WITH stratified_sample AS (
SELECT
transaction_id,
amount,
transaction_type,
NTILE(10) OVER (
PARTITION BY transaction_type
ORDER BY RANDOM()
) as sample_bucket
FROM transactions
WHERE transaction_date >= '2024-01-01'
)
SELECT
transaction_id,
amount,
transaction_type
FROM stratified_sample
WHERE sample_bucket = 1;
This extracts a 10% random sample while maintaining the proportional representation of each transaction type. Each type contributes equally to the sample regardless of its frequency in the full dataset.
Comparing with Other Ranking Functions
Understanding when to use NTILE() versus alternatives prevents common mistakes.
SELECT
product_id,
sales_count,
ROW_NUMBER() OVER (ORDER BY sales_count DESC) as row_num,
RANK() OVER (ORDER BY sales_count DESC) as rank_num,
DENSE_RANK() OVER (ORDER BY sales_count DESC) as dense_rank_num,
NTILE(4) OVER (ORDER BY sales_count DESC) as quartile
FROM product_sales;
ROW_NUMBER() gives unique sequential numbers (1, 2, 3, 4…). RANK() handles ties by assigning the same rank and skipping subsequent values (1, 2, 2, 4…). DENSE_RANK() doesn’t skip (1, 2, 2, 3…). NTILE() ignores ties entirely and focuses on distributing rows into groups (1, 1, 2, 2…).
Use NTILE() when you need fixed-size groups, not when you need to respect tie-breaking logic.
Handling Edge Cases
Small datasets and uneven distributions require attention.
-- With only 7 rows divided into 4 buckets
SELECT
value,
NTILE(4) OVER (ORDER BY value) as bucket
FROM (VALUES (10), (20), (30), (40), (50), (60), (70)) AS t(value);
Results: buckets 1 and 2 get 2 rows each, buckets 3 and 4 get 1 row each. The first three buckets receive the remainder rows.
When requesting more buckets than rows:
-- 3 rows, 5 buckets
SELECT
value,
NTILE(5) OVER (ORDER BY value) as bucket
FROM (VALUES (10), (20), (30)) AS t(value);
You get three buckets (1, 2, 3) because you can’t create empty buckets. NTILE() returns at most N buckets or the number of rows, whichever is smaller.
Performance Optimization
NTILE() requires sorting, which impacts performance on large datasets.
-- Add index to support the ORDER BY clause
CREATE INDEX idx_sales_amount ON sales(amount DESC);
-- Use with appropriate filtering
SELECT
sale_id,
amount,
NTILE(10) OVER (ORDER BY amount DESC) as decile
FROM sales
WHERE sale_date >= '2024-01-01'
AND sale_date < '2024-02-01';
Filter before windowing to reduce the working set.
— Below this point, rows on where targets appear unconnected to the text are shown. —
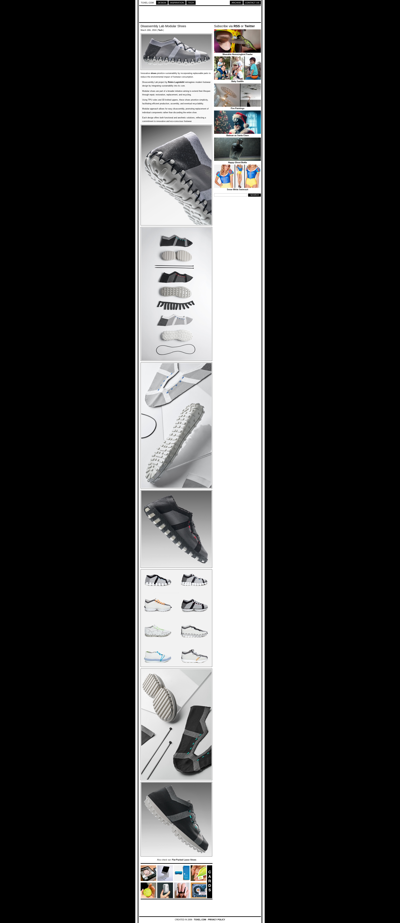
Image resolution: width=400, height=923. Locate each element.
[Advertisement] (200, 15)
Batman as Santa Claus (237, 135)
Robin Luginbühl (176, 82)
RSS (237, 26)
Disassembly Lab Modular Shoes (163, 26)
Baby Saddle (237, 81)
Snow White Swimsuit (237, 189)
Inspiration (177, 2)
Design (162, 2)
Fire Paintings (237, 108)
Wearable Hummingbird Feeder (237, 54)
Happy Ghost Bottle (237, 162)
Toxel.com (147, 2)
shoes (153, 73)
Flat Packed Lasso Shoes (184, 860)
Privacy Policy (216, 919)
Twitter (250, 26)
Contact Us (252, 2)
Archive (236, 2)
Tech (191, 2)
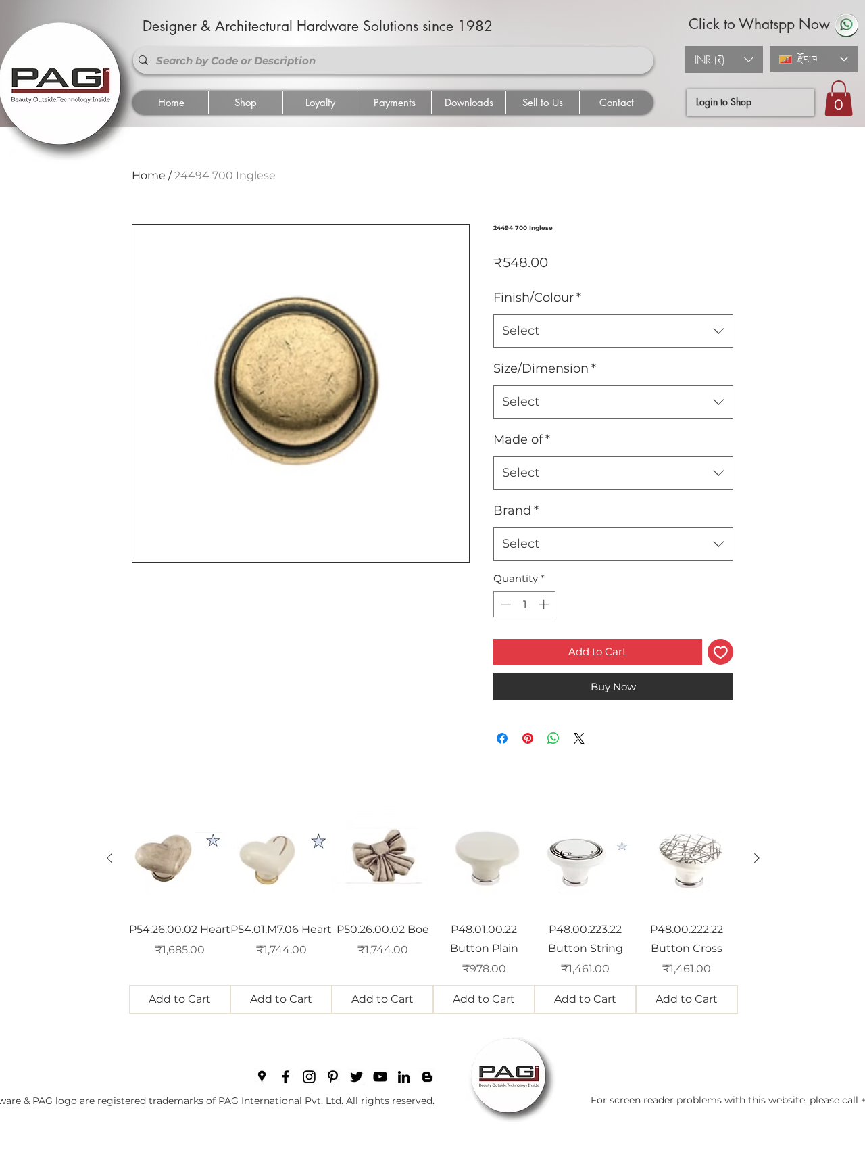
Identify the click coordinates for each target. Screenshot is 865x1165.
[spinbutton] (525, 604)
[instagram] (309, 1076)
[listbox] (724, 59)
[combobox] (613, 331)
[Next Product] (757, 858)
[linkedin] (403, 1076)
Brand (516, 510)
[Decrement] (504, 604)
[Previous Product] (109, 858)
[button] (724, 59)
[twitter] (356, 1076)
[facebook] (285, 1076)
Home (149, 175)
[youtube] (380, 1076)
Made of (521, 439)
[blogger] (427, 1076)
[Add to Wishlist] (721, 652)
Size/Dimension (544, 368)
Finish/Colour (537, 297)
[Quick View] (179, 858)
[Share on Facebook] (502, 738)
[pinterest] (332, 1076)
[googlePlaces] (261, 1076)
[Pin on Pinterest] (528, 738)
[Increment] (545, 604)
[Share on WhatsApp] (553, 738)
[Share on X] (579, 738)
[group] (433, 910)
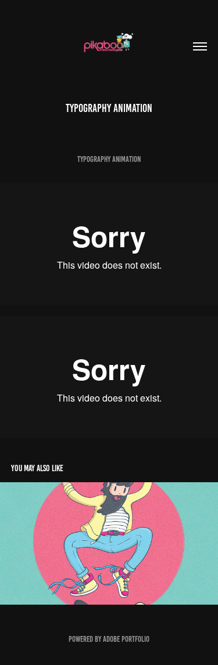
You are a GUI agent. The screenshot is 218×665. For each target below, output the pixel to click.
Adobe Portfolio (126, 639)
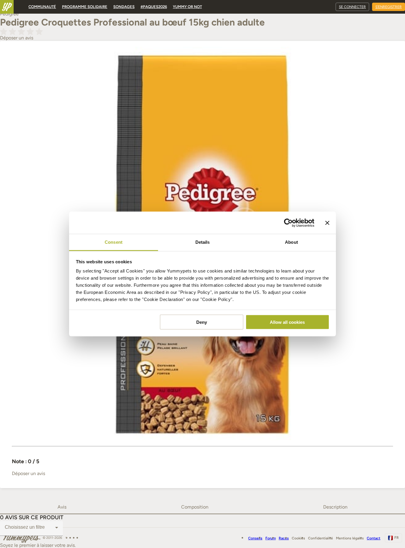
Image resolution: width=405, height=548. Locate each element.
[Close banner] (327, 223)
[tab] (62, 507)
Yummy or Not (187, 6)
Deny (201, 321)
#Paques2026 (154, 6)
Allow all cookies (287, 321)
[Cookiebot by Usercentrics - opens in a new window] (288, 222)
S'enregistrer (388, 7)
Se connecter (352, 7)
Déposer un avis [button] (16, 38)
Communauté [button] (42, 6)
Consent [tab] (113, 242)
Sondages (124, 6)
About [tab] (291, 242)
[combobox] (31, 527)
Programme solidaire (84, 6)
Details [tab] (202, 242)
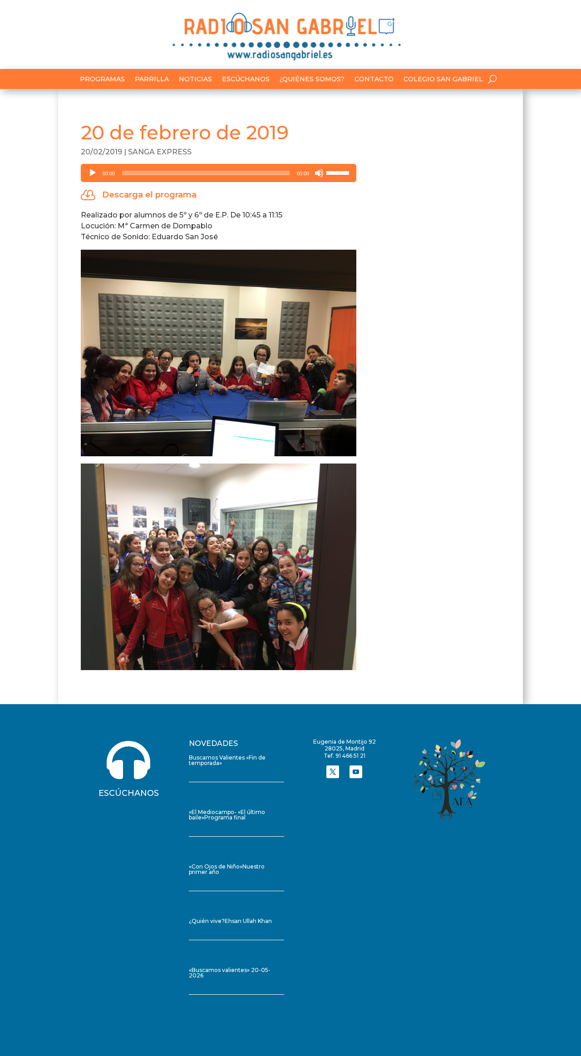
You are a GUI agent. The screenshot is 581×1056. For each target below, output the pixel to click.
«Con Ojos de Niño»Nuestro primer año (227, 869)
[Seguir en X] (332, 771)
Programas (102, 79)
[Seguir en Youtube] (356, 771)
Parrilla (152, 79)
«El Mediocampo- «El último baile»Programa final (227, 815)
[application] (218, 173)
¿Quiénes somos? (312, 79)
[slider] (339, 172)
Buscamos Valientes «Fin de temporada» (227, 760)
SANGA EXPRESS (160, 152)
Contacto (374, 79)
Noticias (195, 79)
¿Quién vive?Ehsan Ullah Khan (230, 921)
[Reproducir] (92, 173)
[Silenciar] (319, 173)
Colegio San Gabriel (443, 79)
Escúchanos (246, 79)
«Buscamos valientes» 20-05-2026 (230, 973)
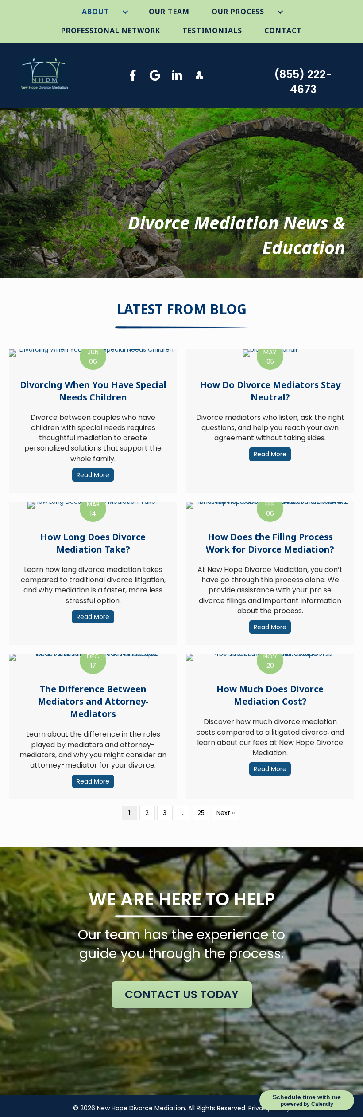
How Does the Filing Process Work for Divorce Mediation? (270, 543)
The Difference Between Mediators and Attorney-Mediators (93, 701)
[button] (133, 75)
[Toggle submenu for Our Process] (280, 12)
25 (201, 812)
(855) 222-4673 (303, 82)
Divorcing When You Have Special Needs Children (93, 391)
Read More (95, 474)
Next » (225, 812)
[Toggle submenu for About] (125, 12)
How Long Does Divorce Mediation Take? (93, 543)
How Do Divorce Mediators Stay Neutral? (270, 391)
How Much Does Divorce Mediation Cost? (270, 695)
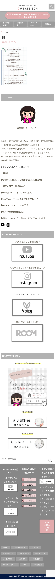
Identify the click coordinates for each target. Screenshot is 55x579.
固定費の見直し (24, 553)
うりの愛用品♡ (35, 559)
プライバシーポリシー (9, 565)
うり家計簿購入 (6, 24)
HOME (5, 547)
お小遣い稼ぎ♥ (7, 559)
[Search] (50, 461)
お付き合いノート (8, 553)
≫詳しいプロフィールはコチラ (15, 167)
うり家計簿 (35, 547)
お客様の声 (20, 24)
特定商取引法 (38, 565)
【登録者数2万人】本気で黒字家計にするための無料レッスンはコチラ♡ (28, 15)
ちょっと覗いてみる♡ (47, 526)
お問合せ (48, 24)
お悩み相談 (22, 559)
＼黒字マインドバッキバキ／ (27, 294)
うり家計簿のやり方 (19, 547)
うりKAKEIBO (23, 576)
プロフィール (33, 24)
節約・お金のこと (40, 553)
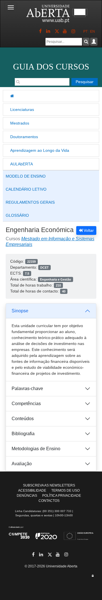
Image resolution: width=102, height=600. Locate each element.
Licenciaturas (22, 109)
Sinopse (20, 310)
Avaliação (22, 463)
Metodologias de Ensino (36, 448)
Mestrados (19, 123)
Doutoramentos (24, 136)
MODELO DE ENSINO (26, 176)
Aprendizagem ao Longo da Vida (39, 150)
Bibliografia (23, 433)
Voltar (88, 230)
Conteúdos (23, 418)
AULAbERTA (21, 164)
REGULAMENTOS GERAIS (30, 202)
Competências (26, 403)
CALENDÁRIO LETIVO (26, 189)
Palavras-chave (27, 388)
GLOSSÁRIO (17, 215)
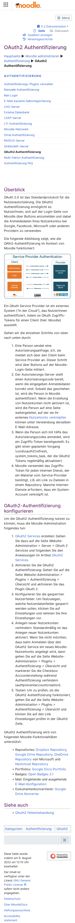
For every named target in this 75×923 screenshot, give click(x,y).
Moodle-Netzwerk (16, 129)
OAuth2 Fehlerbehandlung (34, 813)
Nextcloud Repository (31, 764)
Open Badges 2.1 (40, 774)
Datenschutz (12, 898)
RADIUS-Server (14, 140)
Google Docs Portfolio (49, 769)
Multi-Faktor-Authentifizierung (24, 157)
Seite (41, 30)
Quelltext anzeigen (40, 35)
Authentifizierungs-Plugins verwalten (28, 84)
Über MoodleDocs (15, 904)
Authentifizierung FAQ (18, 163)
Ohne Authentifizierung (19, 135)
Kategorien (13, 829)
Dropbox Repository (51, 750)
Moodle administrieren (42, 56)
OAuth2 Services (27, 536)
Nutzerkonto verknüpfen (47, 417)
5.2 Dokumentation (53, 26)
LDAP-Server (12, 118)
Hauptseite (12, 56)
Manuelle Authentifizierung (21, 89)
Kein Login (11, 95)
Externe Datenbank (16, 112)
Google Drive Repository (33, 754)
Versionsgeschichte (40, 39)
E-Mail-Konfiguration (30, 784)
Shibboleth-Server (16, 146)
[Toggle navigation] (5, 5)
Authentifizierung (17, 61)
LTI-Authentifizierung (18, 123)
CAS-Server (12, 106)
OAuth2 (62, 829)
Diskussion (62, 30)
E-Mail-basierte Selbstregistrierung (27, 101)
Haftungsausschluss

Indexes on ORDER BY columns help but don’t eliminate the sort operation entirely since window functions process result sets after WHERE clause execution.
For very large tables, consider materialized views:
CREATE MATERIALIZED VIEW sales_deciles AS
SELECT
sale_id,
customer_id,
amount,
sale_date,
NTILE(10) OVER (
PARTITION BY DATE_TRUNC('month', sale_date)
ORDER BY amount DESC
) as monthly_decile
FROM sales;
CREATE INDEX idx_sales_deciles_date ON sales_deciles(sale_date);
Refresh the materialized view periodically instead of recalculating buckets on every query.
Practical Applications
NTILE() solves real business problems efficiently. Use it for ABC analysis in inventory management (dividing products into high, medium, low value groups), customer segmentation for tiered service levels, fair queue distribution in task processing systems, and creating test/control groups in A/B testing frameworks.
The function’s simplicity makes it reliable for production systems where complex ranking logic introduces maintenance burden. When you need to answer “divide these things into N groups,” NTILE() is the correct tool.